Section 21 of the HRA provides that everyone has the right to a fair trial, including having criminal charges, and rights and obligations recognised by law, decided by a competent, independent, and impartial court or tribunal after a fair and public hearing. This Amendment Bill will engage positively with the right to a fair trial by allowing a mechanism for all parties to make a submission to the proceeding on what is an appropriate sentence (or not) if they choose. It is intended that this legislation will also assist a sentencing court to avoid appealable error which ultimately improves the competency of the court, and the right to a fair trial.

Section 22 of the HRA provides that everyone charged with a criminal offence has the right to be presumed innocent until proven guilty according to law. It also provides that anyone charged with a criminal offence is entitled to minimum guarantees, which includes adequate time and facilities to prepare his or her defence and to communicate with lawyers or advisors chosen by him or her.

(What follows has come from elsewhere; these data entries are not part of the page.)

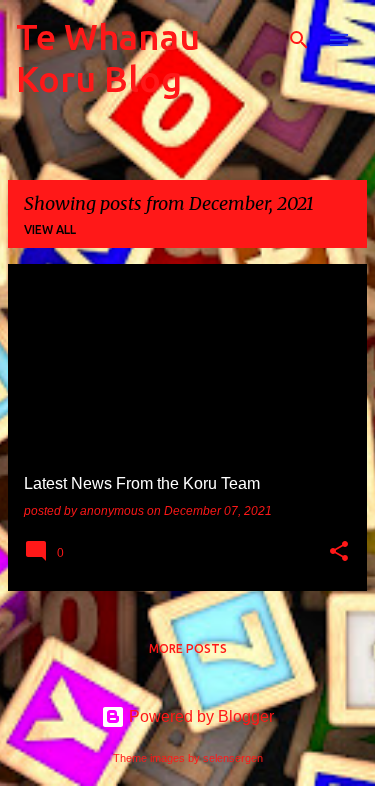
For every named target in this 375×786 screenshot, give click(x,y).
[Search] (299, 40)
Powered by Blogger (199, 716)
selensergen (233, 758)
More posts (188, 648)
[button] (339, 553)
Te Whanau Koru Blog (108, 57)
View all (50, 229)
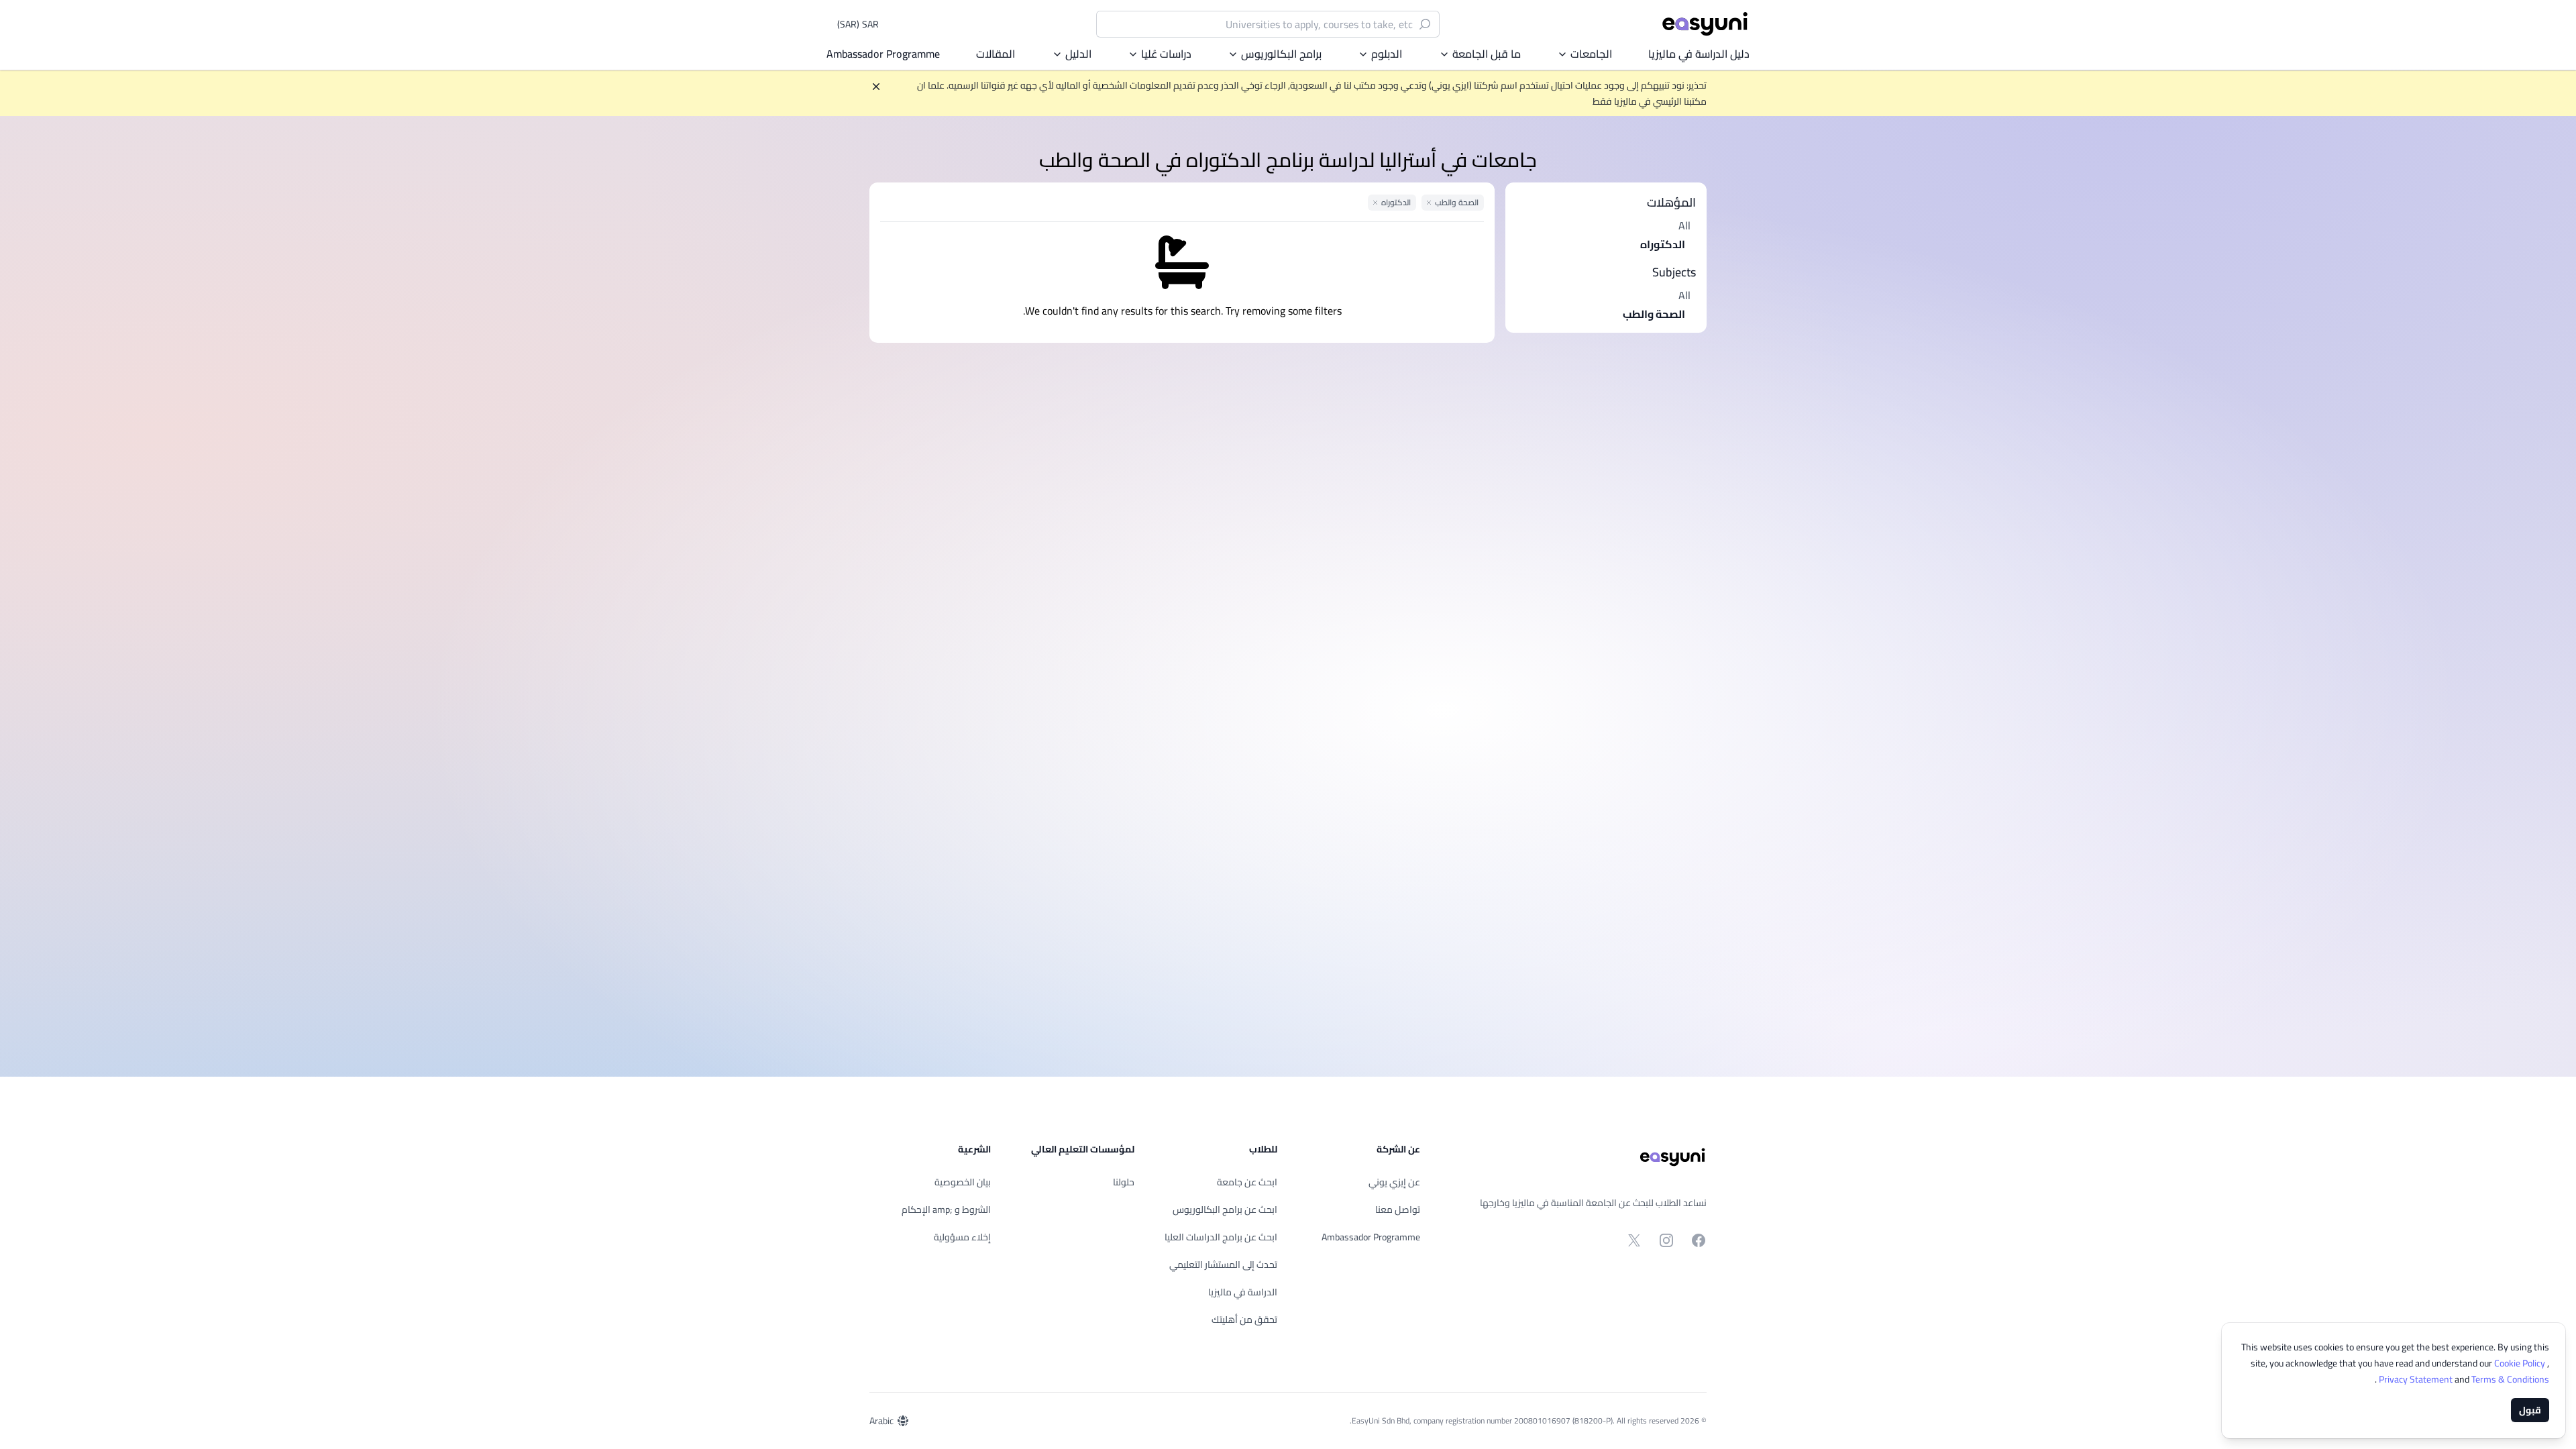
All (1684, 225)
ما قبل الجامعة (1486, 54)
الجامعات (1591, 54)
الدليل (1078, 54)
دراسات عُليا (1166, 54)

This Amendment Bill supports Section 22 and upholds the rights of people charged with a criminal offence and the minimum guarantees provided in criminal proceedings.

CLAUSE NOTES

Clause 1 Name of Act

The clause provides that the name of the Act is the Crimes (Sentencing) Amendment Bill 2024.

Clause 2 Commencement

This clause provides for the commencement of the Act. The Act identifies that the legislation will commence on the day after its notification day.

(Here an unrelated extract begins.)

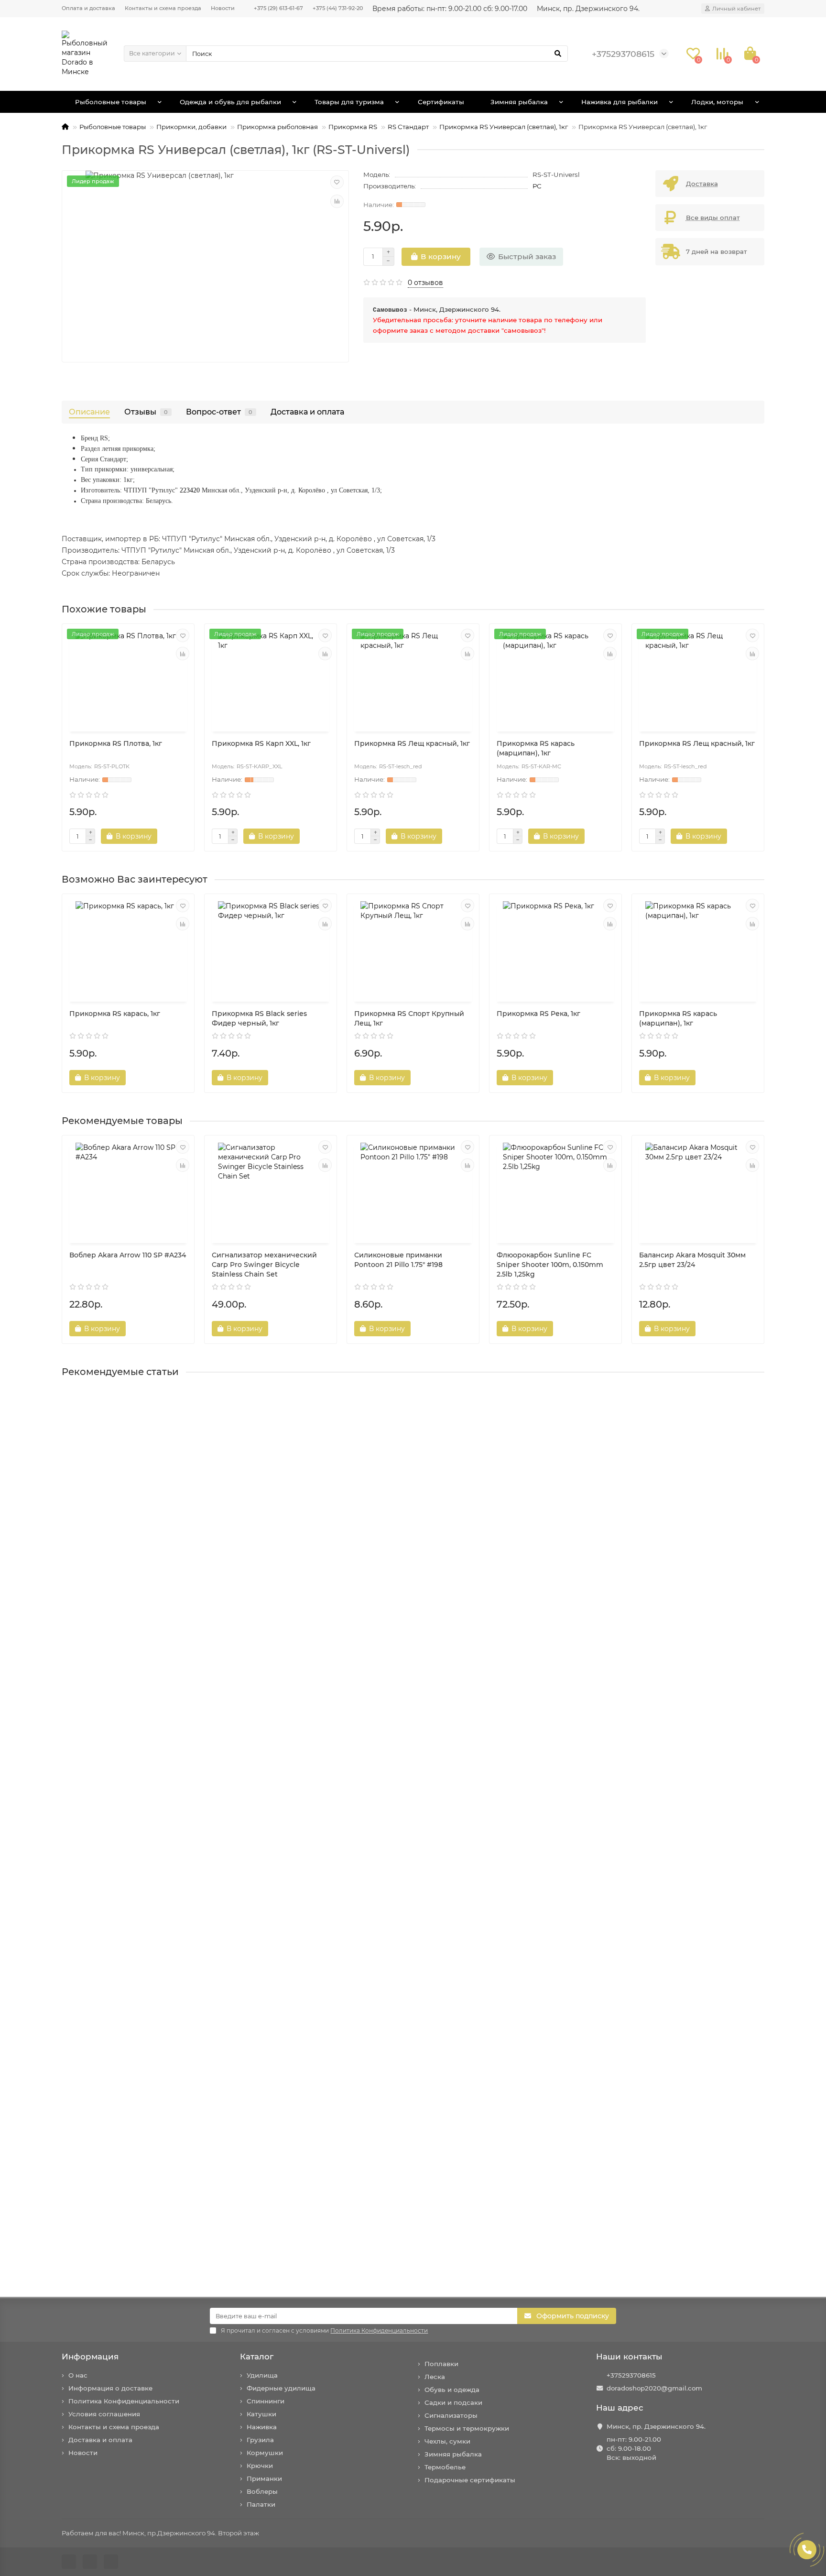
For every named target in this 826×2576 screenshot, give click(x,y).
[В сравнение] (337, 201)
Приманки (264, 2478)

Clause 3 Legislation Amended

This Clause identifies that the legislation that will be amended it the Crimes (Sentencing) Act 2005.

Clause 4 Sentencing – submissions

New Section 34AA

This clause intends to create the legislative framework to allow submissions to be made by a party to the proceeding stating the sentence, or range of sentences, the party considers appropriate for the court to impose. This means that both the offence and defence have the opportunity to recommend how an offender should be prosecuted (if at all) for an offence.


[1] Please note this section is informed in part by a submission from the ACT DPP to Dr Paterson’s discussion paper in regard to the proposed new section of the Crimes (Sentencing) Amendment Bill 2024.